# Frogs & Toads > Tomato Frogs, Painted Frogs & Microhylids >  How Hardy are Tomato Frogs? Other Frogs? Need a Hardy frog!

## Poly

I may have a problem... when I woke up this morning it was 65F (15C) in my house, but my toads were out an about, didn't even bother them. The house was back up to 75 (25C) in about 30min, but I think the temperate range in my house is too great for a Pacman frog.

I read somewhere that Tomato frogs are pretty hardy, and although they need temps between 70 and 80, when the temp does go lower than normal, they won't stop eating like a pacman does, is this true? Are Tomato frogs Hardy?

Like I siad, the temperate range in my home is 60-85F. (Normally NEVER drops below 70F, but some mornings (maybe every 5 in 200 mornings) it does. 

Can you recommend a good, hardy frog for me?

Thanks,

~Royce

----------


## John Clare

They're more hardy than pacman frogs but I would never buy a frog if I could not meet its requirements.  Tolerances are a different matter.

----------


## bshmerlie

Just get a heatmat and stick it to the side of the tank. Hook it up to a thermostat so when it gets too cold some nights it will kick on and warn up the tank.

----------


## Poly

> They're more hardy than pacman frogs but I would never buy a frog if I could not meet its requirements. Tolerances are a different matter.

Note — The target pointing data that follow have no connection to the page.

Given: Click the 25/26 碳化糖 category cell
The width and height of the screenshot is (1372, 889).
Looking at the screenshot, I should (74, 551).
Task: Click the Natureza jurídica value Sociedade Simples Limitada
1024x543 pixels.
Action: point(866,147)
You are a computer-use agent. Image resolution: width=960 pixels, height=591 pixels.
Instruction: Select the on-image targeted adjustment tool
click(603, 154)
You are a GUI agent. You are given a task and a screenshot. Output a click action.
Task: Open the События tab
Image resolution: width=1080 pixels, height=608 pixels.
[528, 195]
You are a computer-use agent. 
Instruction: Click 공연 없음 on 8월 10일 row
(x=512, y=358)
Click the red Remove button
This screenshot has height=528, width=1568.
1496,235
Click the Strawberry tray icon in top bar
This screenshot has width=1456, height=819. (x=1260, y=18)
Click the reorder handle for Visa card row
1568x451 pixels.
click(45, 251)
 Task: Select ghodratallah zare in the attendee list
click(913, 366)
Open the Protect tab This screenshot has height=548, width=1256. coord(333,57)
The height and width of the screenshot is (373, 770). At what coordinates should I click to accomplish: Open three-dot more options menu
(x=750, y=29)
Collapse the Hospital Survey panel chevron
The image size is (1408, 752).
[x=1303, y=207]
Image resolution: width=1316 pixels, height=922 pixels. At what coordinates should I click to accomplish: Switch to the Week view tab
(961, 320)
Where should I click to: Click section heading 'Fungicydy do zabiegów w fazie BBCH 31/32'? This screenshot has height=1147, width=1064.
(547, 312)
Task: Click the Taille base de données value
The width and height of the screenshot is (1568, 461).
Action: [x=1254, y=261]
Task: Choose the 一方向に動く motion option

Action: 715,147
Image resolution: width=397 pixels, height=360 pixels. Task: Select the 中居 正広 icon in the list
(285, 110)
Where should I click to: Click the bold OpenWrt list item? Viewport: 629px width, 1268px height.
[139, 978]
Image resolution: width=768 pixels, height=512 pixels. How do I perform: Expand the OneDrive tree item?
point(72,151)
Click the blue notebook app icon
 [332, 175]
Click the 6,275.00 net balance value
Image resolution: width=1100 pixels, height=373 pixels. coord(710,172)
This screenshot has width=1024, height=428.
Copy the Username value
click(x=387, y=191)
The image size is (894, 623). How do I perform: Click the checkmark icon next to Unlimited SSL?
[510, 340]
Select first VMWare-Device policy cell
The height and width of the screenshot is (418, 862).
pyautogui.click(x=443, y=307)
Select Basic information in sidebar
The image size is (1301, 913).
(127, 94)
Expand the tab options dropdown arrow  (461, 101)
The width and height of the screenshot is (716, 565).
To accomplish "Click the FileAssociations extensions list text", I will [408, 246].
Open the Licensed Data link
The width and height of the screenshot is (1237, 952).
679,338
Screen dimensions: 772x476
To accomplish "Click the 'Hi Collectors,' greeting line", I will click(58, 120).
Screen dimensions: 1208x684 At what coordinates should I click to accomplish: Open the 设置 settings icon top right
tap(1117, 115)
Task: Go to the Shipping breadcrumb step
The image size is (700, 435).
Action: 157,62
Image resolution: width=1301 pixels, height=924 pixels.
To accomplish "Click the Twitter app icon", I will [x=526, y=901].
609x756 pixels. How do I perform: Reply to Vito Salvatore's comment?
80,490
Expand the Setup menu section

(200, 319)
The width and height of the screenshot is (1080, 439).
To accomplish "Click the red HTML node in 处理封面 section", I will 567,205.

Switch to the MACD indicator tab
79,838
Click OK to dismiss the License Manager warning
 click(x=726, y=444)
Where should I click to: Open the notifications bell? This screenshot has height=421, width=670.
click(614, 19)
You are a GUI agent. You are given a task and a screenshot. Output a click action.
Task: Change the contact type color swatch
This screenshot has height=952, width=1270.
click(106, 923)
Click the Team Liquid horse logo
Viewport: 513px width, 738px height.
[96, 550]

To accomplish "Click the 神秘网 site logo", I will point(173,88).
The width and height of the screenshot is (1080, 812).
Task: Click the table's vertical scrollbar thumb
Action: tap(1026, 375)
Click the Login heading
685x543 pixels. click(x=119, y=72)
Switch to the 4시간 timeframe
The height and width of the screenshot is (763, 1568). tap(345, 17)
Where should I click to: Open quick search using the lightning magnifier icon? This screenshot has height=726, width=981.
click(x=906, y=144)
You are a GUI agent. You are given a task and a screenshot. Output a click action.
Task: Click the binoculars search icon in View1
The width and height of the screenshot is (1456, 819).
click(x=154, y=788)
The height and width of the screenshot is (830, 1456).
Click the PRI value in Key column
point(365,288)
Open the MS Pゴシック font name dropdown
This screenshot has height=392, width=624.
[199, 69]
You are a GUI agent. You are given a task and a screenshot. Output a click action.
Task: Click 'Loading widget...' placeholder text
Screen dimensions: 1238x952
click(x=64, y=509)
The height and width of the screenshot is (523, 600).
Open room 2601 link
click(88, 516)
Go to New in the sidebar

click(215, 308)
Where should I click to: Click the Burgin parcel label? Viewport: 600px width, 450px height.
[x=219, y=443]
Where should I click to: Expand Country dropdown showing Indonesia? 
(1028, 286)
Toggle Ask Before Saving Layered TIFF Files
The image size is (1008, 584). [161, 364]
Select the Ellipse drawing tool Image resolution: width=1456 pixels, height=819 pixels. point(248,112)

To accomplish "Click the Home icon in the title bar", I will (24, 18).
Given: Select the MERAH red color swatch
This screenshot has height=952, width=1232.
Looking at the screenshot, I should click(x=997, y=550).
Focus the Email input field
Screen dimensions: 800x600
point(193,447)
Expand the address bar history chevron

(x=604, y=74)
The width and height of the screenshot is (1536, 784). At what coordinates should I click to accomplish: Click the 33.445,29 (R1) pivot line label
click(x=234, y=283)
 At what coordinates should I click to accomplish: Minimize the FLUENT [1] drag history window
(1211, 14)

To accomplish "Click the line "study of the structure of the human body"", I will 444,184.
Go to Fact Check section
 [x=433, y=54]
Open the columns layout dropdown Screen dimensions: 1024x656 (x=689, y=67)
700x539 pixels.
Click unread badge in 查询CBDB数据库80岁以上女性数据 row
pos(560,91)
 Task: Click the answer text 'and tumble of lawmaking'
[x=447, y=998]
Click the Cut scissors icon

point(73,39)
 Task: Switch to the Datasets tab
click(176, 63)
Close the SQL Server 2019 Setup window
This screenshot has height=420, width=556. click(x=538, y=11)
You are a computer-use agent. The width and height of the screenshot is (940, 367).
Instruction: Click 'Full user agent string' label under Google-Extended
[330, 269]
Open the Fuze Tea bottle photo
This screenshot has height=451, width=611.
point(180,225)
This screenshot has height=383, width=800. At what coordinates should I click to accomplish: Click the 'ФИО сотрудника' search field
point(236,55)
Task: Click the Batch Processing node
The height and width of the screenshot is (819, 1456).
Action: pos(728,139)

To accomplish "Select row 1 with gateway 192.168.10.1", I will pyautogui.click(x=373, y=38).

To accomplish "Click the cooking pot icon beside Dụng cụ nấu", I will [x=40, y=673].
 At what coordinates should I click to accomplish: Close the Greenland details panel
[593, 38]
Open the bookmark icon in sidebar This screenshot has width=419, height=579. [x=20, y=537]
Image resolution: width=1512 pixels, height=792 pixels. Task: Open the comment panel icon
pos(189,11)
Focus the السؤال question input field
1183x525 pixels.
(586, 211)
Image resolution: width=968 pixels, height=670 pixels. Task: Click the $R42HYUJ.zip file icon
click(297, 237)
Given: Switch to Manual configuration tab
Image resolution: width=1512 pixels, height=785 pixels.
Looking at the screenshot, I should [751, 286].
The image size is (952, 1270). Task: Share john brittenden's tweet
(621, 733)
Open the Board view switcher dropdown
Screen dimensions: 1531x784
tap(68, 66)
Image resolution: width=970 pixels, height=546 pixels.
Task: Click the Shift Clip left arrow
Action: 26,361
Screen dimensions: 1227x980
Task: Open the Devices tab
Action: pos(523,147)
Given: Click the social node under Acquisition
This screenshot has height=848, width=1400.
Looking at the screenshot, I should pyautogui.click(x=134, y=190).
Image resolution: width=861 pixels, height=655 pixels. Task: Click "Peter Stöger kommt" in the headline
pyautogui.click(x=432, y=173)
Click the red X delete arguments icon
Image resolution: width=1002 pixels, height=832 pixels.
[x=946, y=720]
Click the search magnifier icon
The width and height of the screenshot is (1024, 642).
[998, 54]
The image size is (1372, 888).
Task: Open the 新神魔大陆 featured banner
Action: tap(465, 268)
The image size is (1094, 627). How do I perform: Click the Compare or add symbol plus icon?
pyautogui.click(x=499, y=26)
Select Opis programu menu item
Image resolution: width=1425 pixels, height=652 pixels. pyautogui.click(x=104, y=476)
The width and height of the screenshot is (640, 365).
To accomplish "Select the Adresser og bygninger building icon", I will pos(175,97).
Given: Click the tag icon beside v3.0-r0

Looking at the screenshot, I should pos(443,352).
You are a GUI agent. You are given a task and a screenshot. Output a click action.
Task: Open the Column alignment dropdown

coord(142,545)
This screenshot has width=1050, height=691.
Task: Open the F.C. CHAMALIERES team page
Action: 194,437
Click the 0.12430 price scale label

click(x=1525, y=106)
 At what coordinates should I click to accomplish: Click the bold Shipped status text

"Tolerances are a different matter." Well Put, I realize that, but all I was getting at it is that a Tomato frog seems to require a temperate range that is similar to my home, I read on a care sheet that during the day the need 70-75, and dropping down to 60-65 and night, so this frog can live comfortably in my house without have to add any heat, etc., whereas with a Paman, it would require another heat source.

----------


## Badger

Mostly all frogs/toads need some other form of heat or another, other than the room they are kept in. I would get a heating pad like stated above, or a light fixture with an incandescent bulb.

----------


## Raiden

I can't recommend hardy frogs, but I sure can reccomend some great heat laps and heating pads. :P

Seriously though, if you want something that needs higher temps, set up some kind of small heating element and put it somewhere that doesn't have a draft.

----------


## Poly

> I can't recommend hardy frogs, but I sure can reccomend some great heat laps and heating pads. :P
> 
> Seriously though, if you want something that needs higher temps, set up some kind of small heating element and put it somewhere that doesn't have a draft.


I know how to set up a heat pad, At the time I posted this thread I was looking for an amphibain that didn't require one.

----------


## coffeebaron

Hey Poly, I've had my Tomato frog for a little over 2 weeks now, and I can certainaily vouch for there resiliance. Mines actually gained some size and become fairly bold in a short space of time. 
I keep him at 72-73f during the day, and it drops to about 68f at night.And twice daily mistings. Horacio, as he/she is named, has gone from a dull rusty leaf colour to a solid deep orange. And seems so far to have a steady appetite.

Hope that helps you a little  :Smile:

----------